There Really Seems No Hope
- Melissa
- Mar 10
- 3 min read
I wish I could believe in hell. Or karma. Or that everyone, secretly, has a moral compass that keeps them up at night when they’ve acted like monsters.
But I can’t.
Even when I believed in a religion, I couldn’t believe in a framework where “god is love” describes a vengeful god who would burn people for all eternity forever and ever without end. I mean, if lowly, short-sighted humans can forgive their rapist or the person who murdered their dad, then how could a god of love who can see all the nuances of everything across time forward and backward hold a grudge and dole out eternal punishment, ya know?

And I love ideas like karma where people get their lessons over and over again across lifetimes until they evolve and stop being monsters. This world certainly feels like a spiritual kindergarten: Don’t poke each other with sticks, children. Help each other, children. Be kind, children. Be humans, not monsters, children. And I guess if I were to subscribe to an afterlife system, it would be something like this. Something that allows learning, redemption, and evolution.
That would at least explain why monsters keep existing…that all the monsters being born and raised are souls come back for another lesson at not poking each other with sticks.

And I also like the idea of “Oh I bet it keeps him up at night.” But no, it doesn’t. The monsters who enslave humans think it is their divine right. The man who brutally beats his children believes he’s doing the job of parenting. The mother taking her kid to the preacher to be tortured in the hopes of a “cure” for queerness thinks she is saving her kid from the "god of love’s" eternal fire damnation (despite those pesky statistics that show conversion torture increases child suicide rates). Those who exploit whole communities or nations or ecosystems for capitalist profit sleep sweetly on their soft beds on their humming yachts and pat themselves on the back for their cunning business acumen.
I think monsters with a muffled moral compass are rare. Most monsters do not know they are monsters. They might know that WE think they’re monsters. Quite often, they think WE’RE monsters, and they live on, cozy in their righteousness.
The fantasy of the deathbed atheist converting to believe or the deathbed monster suddenly admitting to and trying to atone for his monster crimes is often just a hopeful myth.
The monsters can live and die without ever seeing from our perspective.

So what do we do in such a monster-infected era? I can’t fantasize about them in eternal agony in hell. I can’t fantasize that someday in some lifetime they will eventually learn how to be human. I can’t fantasize that they are, in fact, suffering themselves because of their monster behaviors.
I can try to comfort myself by saying at least they’re showing us what NOT to do, how NOT to live, how NOT to parent. They act as a whetstone that we can sharpen our goals and beliefs and motivations against. When they bite and tear us to the bone, we can draw together in tighter community to defend and heal each other. We can learn how to better protect our human communities against their attacks.
But that seems a survival stop gap that doesn't solve the problem of monsters roving the planet.
They are a terrible catalyst. And we cannot count on saving them from their monsterness. We cannot hope they will change or become human. But we can strategically use them to build a more human world. And maybe, someday, the zeitgeist will shift, and the monsters will die off, leaving humans to thrive in a human world.

I have zero hope this will happen in my lifetime or my children’s lifetime. Though some places outside of the United States mainstream show us that it might be possible, that cultures and communities can exist that do not devour their own people, but rather try (albeit imperfectly) to foster humanity and decrease monstrosity.
I guess my only hope is that we humans might stubbornly build a better world with the rubble after the monsters have blown this one to bits.
And I hate feeling so … nihilistic? misanthropic? realistic?
But I don’t know how else to survive these days.

--- Given material ---
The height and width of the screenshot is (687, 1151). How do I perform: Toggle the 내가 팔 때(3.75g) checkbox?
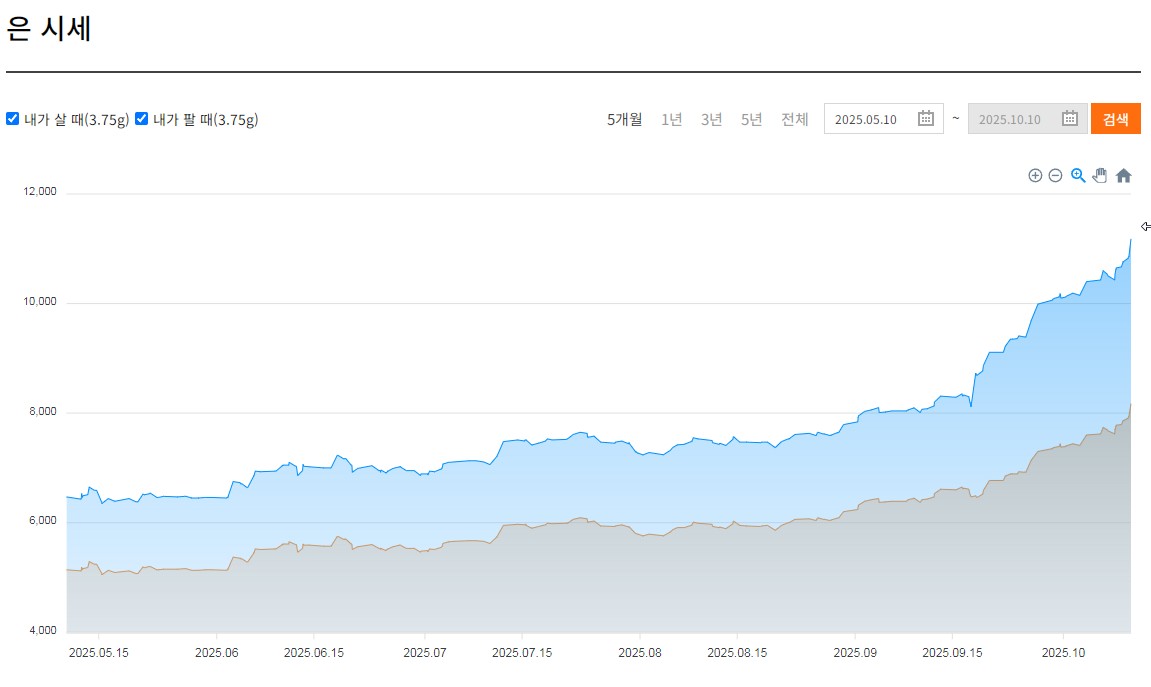pos(142,119)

--- List of tasks ---
[1] Answer these from the essay about monsters, each in a few words:
(a) What does the writer say this world feels like?
(b) What does the writer say monsters act as, against which goals and beliefs can be sharpened?
(c) Outside the mainstream of which country does the writer see places that show change might be possible?
[2] Decide whether each statement agrees with the essay about monsters. Answer yes or no and quote the words of the essay that decide it.
(a) The writer thinks monsters with a muffled moral compass are common.
(b) The essay refers to statistics showing that conversion torture increases child suicide rates.
(c) The writer says most monsters know they are monsters.

--- Outputs by task ---
[1]
(a) A spiritual kindergarten.
(b) A whetstone.
(c) The United States.

[2]
(a) No: "I think monsters with a muffled moral compass are rare."
(b) Yes: "those pesky statistics that show conversion torture increases child suicide rates"
(c) No: "Most monsters do not know they are monsters."